Along her path to becoming an artist, a study abroad experience at AUP played a pivotal role. “It was the most transformational, amazing time I've ever had creatively and artistically,” she says. While earning her undergraduate degree, she pursued independent study during a semester abroad. Freelon immersed herself in art and architecture, spending countless hours in museums and learning beyond the classroom. Parisian culture also left a strong impression. “I loved that in the cafes, you sit outside facing the street. There's a culture of watching what's happening. You're not getting that coffee to go,” she says.

Her explorations deepened her understanding of art’s social context and historical power structures. She recalls seeing “master” paintings in the Louvre and noticing that Black people were only depicted as servants. “I thought, why am I learning only white European men as masters of art? Even calling a painter master–back to the slave master.” She also valued being in a city where Black expatriates from the U.S. thrived despite racism at home, finding greater acceptance in Paris.

Questions about exclusion also extended to artistic materials–and set the scene for later innovations. She observed a hierarchy in materials while studying figure drawing and sculpture. “If it's not oil painting or the finest clay or watercolors, it's considered lower art or less important.”

During her MFA studies at Tufts University, Freelon lived with her grandmother, in whose basement she discovered a stack of multicolored tissue paper stained with water from a leaking pipe. To Freelon, it was a “beautiful accident.” She embraced its accessibility and contrasting fragility and resilience. “It resonates with me, with children, with anybody who's ever touched tissue paper.” Freelon has since patented several creative processes, including Tissue Ink Monoprints, a technique of dyeing paper and blending ink onto another surface. She also creates sculptures and tissue quilts, often in community workshops, evoking the quilting bees of her heritage.

Freelon brought this approach to life in her most recent exhibit, Whippersnappers: Recapturing, Reviewing, and Reimagining the Lives of Enslaved Children in the United States (November 2024 through January 2025). Presented at Historic Stagville in Durham—formerly one of North Carolina’s largest plantations—the interactive exhibit featured 20 new works that recast images of enslaved children, sourced from the Library of Congress, into ecstatically colorful portraits through tissue prints, painting, collage, and sculptures.
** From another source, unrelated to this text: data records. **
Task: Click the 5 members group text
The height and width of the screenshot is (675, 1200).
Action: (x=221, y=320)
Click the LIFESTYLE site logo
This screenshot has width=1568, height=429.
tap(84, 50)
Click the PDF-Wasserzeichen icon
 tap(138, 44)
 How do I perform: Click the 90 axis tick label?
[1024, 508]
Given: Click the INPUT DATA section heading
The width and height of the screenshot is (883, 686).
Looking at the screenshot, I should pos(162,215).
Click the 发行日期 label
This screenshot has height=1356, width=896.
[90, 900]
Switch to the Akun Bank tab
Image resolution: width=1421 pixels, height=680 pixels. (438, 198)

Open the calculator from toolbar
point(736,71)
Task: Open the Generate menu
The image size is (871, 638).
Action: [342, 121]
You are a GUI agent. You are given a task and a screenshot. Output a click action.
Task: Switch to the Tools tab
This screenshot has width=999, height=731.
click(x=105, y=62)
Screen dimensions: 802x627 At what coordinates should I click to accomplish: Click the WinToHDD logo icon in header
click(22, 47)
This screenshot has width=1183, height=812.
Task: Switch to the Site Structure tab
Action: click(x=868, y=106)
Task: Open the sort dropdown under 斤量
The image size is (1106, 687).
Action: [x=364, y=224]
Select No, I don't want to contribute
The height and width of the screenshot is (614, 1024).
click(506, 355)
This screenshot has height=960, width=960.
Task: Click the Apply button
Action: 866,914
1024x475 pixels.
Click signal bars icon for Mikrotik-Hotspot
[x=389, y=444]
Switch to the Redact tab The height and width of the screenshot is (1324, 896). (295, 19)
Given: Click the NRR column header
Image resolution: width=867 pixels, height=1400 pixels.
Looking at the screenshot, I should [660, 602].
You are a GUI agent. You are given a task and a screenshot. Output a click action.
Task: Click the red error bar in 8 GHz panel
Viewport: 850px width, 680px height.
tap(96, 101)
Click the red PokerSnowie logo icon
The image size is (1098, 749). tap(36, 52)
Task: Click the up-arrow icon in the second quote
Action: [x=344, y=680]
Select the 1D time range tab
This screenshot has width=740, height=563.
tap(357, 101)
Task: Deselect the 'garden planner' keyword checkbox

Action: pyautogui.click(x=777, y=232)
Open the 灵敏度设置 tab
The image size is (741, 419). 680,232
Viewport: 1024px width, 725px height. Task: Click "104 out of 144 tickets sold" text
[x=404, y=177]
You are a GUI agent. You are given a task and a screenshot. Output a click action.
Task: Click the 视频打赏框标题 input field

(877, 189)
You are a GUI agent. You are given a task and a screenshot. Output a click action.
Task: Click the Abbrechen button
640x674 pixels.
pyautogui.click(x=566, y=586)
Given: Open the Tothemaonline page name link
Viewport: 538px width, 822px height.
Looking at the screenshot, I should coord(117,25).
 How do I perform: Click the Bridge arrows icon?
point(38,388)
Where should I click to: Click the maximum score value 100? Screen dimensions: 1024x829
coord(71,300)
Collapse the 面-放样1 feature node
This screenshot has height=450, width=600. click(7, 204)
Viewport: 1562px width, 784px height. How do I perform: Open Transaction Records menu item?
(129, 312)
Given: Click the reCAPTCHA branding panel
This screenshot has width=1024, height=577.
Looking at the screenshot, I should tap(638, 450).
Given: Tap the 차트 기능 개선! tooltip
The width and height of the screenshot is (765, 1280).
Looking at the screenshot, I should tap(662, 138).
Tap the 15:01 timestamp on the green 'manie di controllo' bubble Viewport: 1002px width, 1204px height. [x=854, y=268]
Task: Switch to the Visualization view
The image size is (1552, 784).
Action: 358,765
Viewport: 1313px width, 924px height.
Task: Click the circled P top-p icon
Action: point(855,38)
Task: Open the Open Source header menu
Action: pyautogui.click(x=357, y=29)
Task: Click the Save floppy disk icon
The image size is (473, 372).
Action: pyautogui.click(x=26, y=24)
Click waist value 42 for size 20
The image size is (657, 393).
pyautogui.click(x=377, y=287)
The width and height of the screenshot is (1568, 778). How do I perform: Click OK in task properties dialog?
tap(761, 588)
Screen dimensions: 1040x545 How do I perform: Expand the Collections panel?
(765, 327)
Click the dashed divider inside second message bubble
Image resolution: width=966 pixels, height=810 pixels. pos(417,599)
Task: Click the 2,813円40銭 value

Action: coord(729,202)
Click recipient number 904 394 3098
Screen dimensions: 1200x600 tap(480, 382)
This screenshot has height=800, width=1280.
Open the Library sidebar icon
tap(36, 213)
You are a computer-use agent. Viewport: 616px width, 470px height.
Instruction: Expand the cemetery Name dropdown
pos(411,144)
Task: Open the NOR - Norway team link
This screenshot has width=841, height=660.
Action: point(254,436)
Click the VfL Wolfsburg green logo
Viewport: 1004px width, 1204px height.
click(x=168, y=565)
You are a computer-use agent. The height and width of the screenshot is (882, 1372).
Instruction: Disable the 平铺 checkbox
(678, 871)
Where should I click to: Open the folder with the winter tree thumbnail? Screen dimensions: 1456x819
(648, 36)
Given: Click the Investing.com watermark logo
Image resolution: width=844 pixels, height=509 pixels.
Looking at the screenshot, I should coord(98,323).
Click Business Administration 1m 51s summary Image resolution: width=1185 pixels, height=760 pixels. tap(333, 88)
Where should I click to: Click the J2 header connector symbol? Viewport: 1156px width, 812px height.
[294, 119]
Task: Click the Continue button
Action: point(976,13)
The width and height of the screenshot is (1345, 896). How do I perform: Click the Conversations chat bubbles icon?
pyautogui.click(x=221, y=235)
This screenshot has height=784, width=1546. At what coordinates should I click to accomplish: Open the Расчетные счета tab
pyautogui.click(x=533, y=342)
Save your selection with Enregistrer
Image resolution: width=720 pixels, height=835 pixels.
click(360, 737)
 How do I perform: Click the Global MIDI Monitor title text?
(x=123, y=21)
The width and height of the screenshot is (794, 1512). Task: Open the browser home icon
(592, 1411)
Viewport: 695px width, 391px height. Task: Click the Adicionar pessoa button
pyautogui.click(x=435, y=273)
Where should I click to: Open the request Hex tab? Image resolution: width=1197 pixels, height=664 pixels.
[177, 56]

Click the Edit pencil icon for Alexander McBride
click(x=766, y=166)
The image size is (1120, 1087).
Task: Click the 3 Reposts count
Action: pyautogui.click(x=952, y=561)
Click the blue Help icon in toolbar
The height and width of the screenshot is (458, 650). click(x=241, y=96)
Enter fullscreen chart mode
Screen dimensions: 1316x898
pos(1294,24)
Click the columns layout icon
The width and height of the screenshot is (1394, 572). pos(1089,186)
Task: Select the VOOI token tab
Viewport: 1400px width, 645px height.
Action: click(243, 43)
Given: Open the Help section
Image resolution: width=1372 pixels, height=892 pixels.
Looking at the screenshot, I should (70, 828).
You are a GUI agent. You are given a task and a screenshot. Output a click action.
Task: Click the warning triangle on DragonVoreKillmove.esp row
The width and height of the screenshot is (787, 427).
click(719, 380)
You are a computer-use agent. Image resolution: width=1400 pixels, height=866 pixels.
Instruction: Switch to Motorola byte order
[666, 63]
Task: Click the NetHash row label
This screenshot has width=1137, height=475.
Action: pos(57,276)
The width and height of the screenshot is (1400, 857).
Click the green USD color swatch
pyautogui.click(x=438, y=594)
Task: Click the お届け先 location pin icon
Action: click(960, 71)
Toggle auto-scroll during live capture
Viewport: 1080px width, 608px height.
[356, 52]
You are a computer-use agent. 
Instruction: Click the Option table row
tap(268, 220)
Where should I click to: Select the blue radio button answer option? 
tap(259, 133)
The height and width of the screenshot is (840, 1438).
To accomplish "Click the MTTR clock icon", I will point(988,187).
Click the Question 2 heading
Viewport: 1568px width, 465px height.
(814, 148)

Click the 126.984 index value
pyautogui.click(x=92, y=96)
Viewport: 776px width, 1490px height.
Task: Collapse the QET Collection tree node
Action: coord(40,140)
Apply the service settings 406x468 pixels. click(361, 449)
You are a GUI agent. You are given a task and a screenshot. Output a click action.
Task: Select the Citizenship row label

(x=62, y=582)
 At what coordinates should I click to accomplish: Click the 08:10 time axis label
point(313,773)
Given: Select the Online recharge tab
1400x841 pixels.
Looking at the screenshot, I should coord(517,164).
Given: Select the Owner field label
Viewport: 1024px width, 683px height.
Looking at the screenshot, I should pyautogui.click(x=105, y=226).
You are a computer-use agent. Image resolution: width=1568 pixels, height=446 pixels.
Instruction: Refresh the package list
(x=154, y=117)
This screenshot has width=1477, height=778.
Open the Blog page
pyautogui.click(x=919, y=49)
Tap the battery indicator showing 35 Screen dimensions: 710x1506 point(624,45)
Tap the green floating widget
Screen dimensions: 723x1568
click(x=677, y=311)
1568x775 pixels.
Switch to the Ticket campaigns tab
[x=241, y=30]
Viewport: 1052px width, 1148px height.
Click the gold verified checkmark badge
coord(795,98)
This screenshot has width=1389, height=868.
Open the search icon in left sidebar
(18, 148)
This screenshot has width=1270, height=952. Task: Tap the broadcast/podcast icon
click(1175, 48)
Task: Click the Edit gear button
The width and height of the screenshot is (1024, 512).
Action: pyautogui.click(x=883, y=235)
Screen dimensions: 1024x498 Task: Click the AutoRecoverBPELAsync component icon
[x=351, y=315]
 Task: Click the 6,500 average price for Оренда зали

Freelon chose to feature children because “they're the first African-Americans–the descendants of those brought over unwillingly to work.” She searched thousands of photos spanning slavery through Reconstruction--taken chiefly to document property--looking for those that did not depict labor or pain. “I was looking for joy. I wanted to celebrate a childhood often blunted by horror. They also had the resilience of children and could play and laugh.” In the end, she found only one: a small girl laughing in a field of wildflowers, the subject of a work called Beautiful Flower. “I wanted her to be remembered in a way that wasn't objectified and transactional,” Freelon says. I wanted her to just be free.”

While Freelon has exhibited internationally, she says that transforming a former plantation owner's home “felt liberating–Black people weren't allowed there except for service.” Attendees reflected on the emotional impact of encountering the playful, whimsical works in such a charged setting. As often in Freelon’s work, visitor engagement was central to Whippersnappers, which featured activities such as children’s games and collaborative musical performances.

The Stagville show has closed, but Whippersnappers sparked a dialogue that continues. Duke University professor Annette Joseph-Gabriel and author of the forthcoming book Enslaved Childhoods: Survival and Storytelling in the Atlantic World, was so inspired by the exhibit that she is adding an epilogue about it to her text. Additionally, some works from Whippersnappers are currently on view at the Morton Fine Art Gallery in Washington, DC.

For Freelon, creating space for this exchange goes back to provoking the powerful pause she learned in Paris. “My goal is to make art that's so beautiful you don't have a choice–you have to stop and take it in.”